Atlas Obscura has built its brand and business around its mission to help people discover the real world. Now it’s experimenting with bringing that ethos to the virtual world as well.
This summer, the site launched the first season of Atlas Obscura VR, a series of virtual reality videos that let viewers explore exotic locales such as the Temples of Damanhur in northern Italy, the Salt Mines of Salina Turda, Transylvania, and California’s Winchester House of Mystery. The videos, designed for Samsung’s Galaxy Gear VR and produced by production company Start VR, are designed around interactivity: Users can chose their own paths around the experiences, uncovering secrets and routes as they explore the virtual environments. The three primary locations are joined by a few dozen other places, which are explored via photos and audio.
The VR series is an experimental effort to extend the Atlas Obscura brand into a space that it would seem particularly well suited for. While the site has been talking about investing in VR for some time, it wasn’t until Oculus approached StartVR that Atlas Obscura that it was able to make the push. “We want to be able to tell these stories about place and instill people with this sense of wonder and awe in the world around them in a lot of different mediums,” said Dylan Thuras, the site’s cofounder and host of the VR videos. “That always when we feel like we’ve succeeded most.”
While the Atlas Obscura approach does lend itself well to the transporting power of VR, Thuras confessed that there is some tension between the technology and the site’s mission. Atlas Obscura, he said, works best when “people actually go out in the world and have an experience, whether it’s with us or by using the site to find something amazing.” VR headsets, on the other hand, tend to remain indoors, and their use can come at the expense of users going outside.

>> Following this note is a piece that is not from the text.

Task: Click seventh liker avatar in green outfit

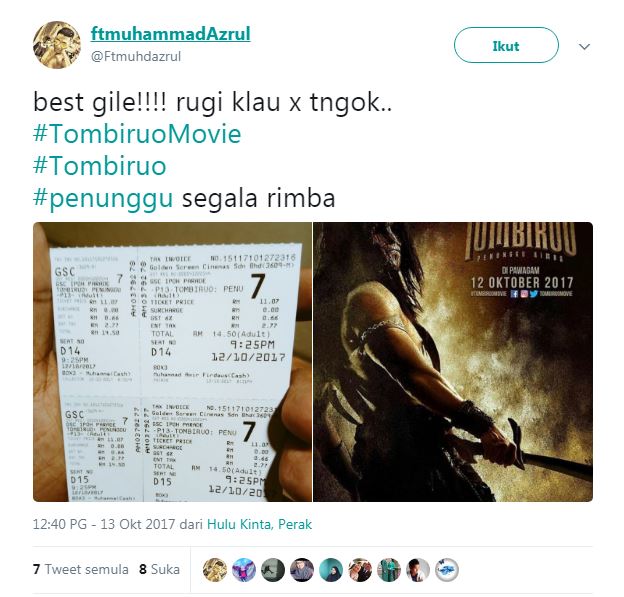Action: pos(389,570)
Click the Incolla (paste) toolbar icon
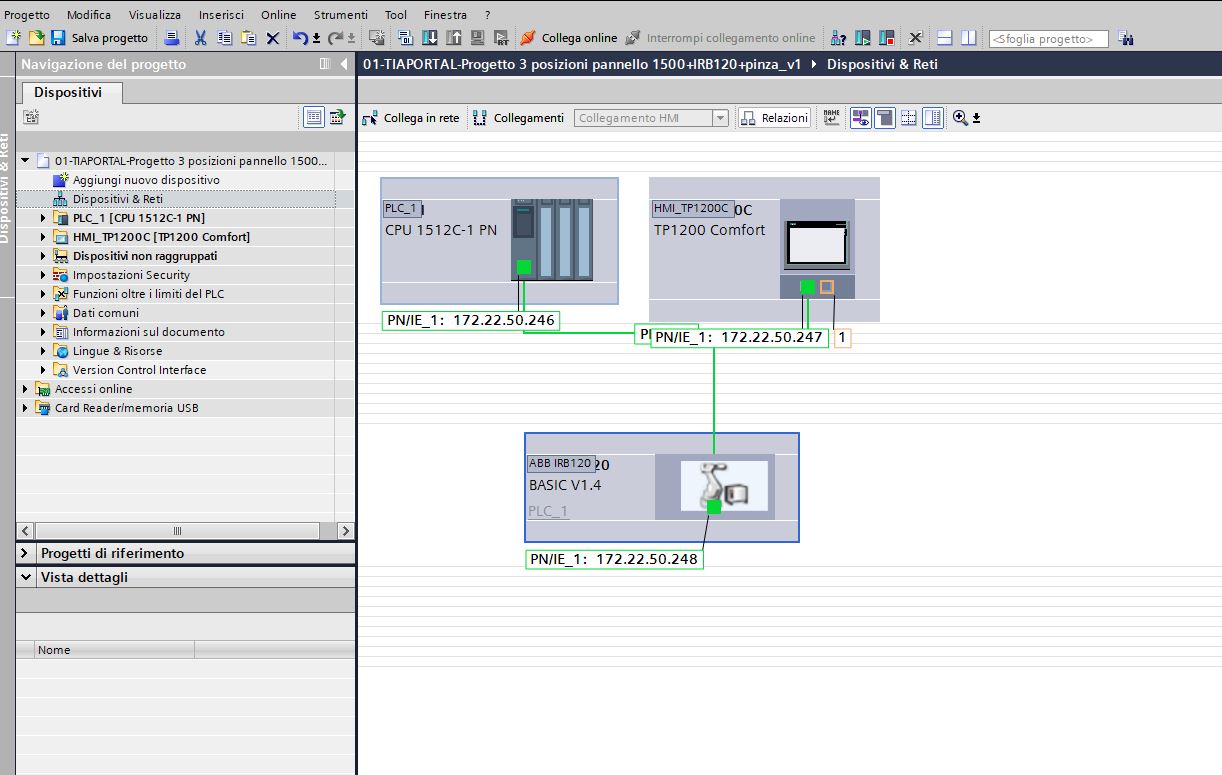This screenshot has height=775, width=1222. click(x=249, y=37)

Atlas Obscura has, however, largely squared away this cognitive dissonance. While the site’s core mission is to encourage readers to see the world, many locations are difficult to travel to, dangerous (such as Brazil’s aptly-named Snake Island), or closed to tourists. These kinds of places may turn out to be the perfect fit for Atlas Obscura’s VR projects and an effective way for the site to experiment wit the tech while staying true to its mission.
There’s also the reality that not all readers can afford to visit the places they read about on the site. “It’s not always easy to jump on a plane and go spend a week at a new-age eco cult in in the hills of the alps,” Thuras said, referring to the Temples of Damanhur.

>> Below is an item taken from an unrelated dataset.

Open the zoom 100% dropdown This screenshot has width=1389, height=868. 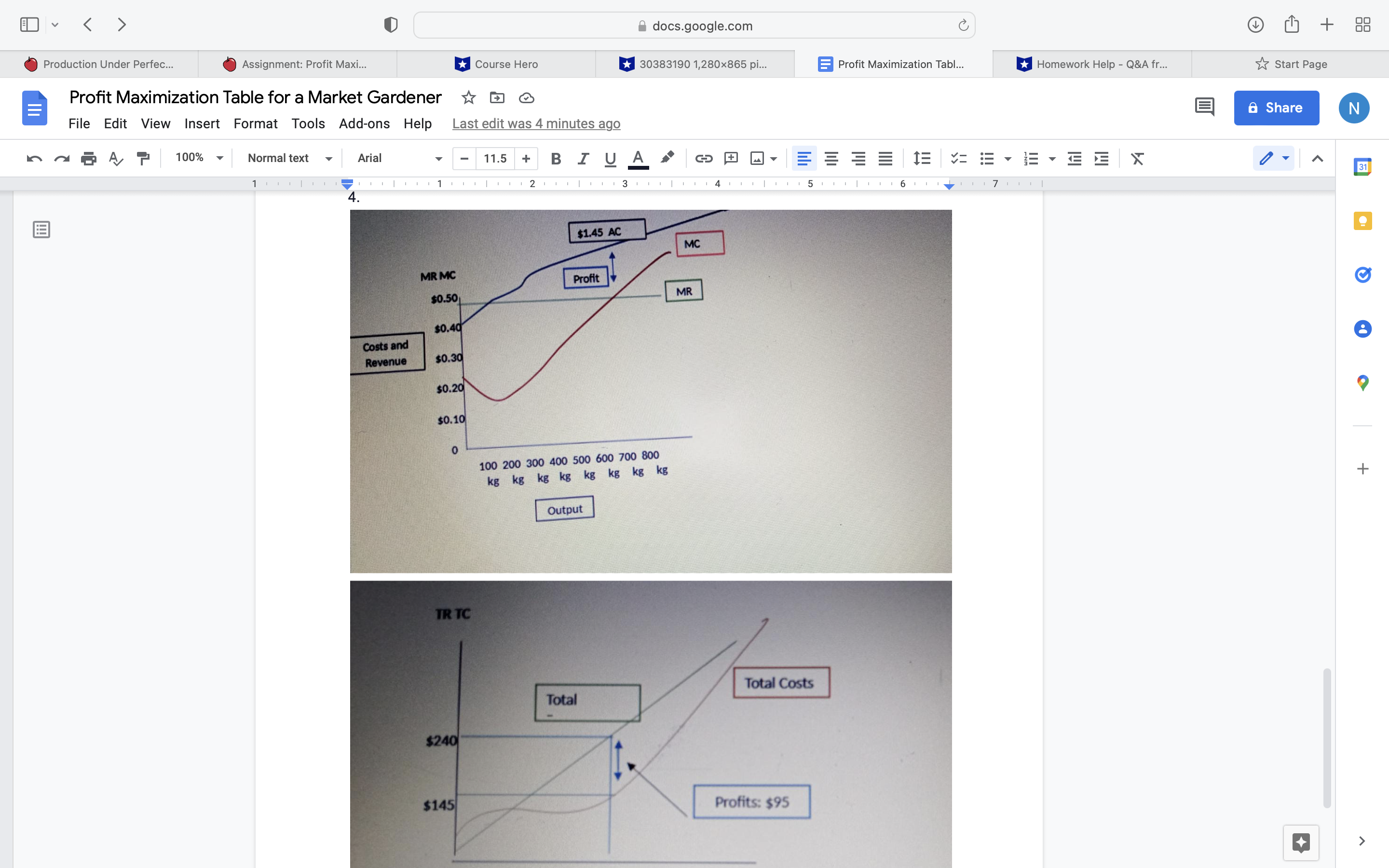(x=199, y=158)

Atlas Obscura’s investment comes despite Thuras’s belief that the technology is “still a hugely alien experience for most people.” Despite the hype, VR headsets are still only in the hands of 5 percent of the Internet-using U.S. population, according to Global Web Index. And there’s still no single VR experience. While some early adopters have flocked to the high-end headsets like the Oculus Rift, it’s the small, cheap devices like Google Cardboard that are accessible to the average person. The vast majority of people haven’t tried VR at all. “It’s a really confusing environment right now,” Thuras said, comparing the technology today to the awkward early days of giant cell phones.
VR aside, Thuras said there might be more potential for Atlas Obscura with augmented reality, which has gotten comparatively fewer headlines but which might be more accessible for most people and more in-line with what news organizations already do. The site could, for example, use AR to create visual overlays to show users information about their current locations, as well as other interesting places nearby. It’s not an entirely new idea for Atlas Obscura. The site experimented with a similar idea back in 2013 with Google’s Field Trip, which partnered with publications like Atlas Obscura to point users to interesting locations around them.
Augmented reality is also far more accessible to users. While true, consumer-grade augmented reality glasses are still in development at Apple and elsewhere, the VR platforms built into the latest versions of iOS and Android are already helping the likes of Quartz and The Wall Street Journal use the tech in their apps.“Our reason for existence is to help people find experiences of wonder in their environments, to show them there are incredible stories and places down the block from them,” Thuras said. “Being able to do that in a way that interacts smoothly with the real environment would be hugely amazing. Atlas Obscura could be the voice in your ear.”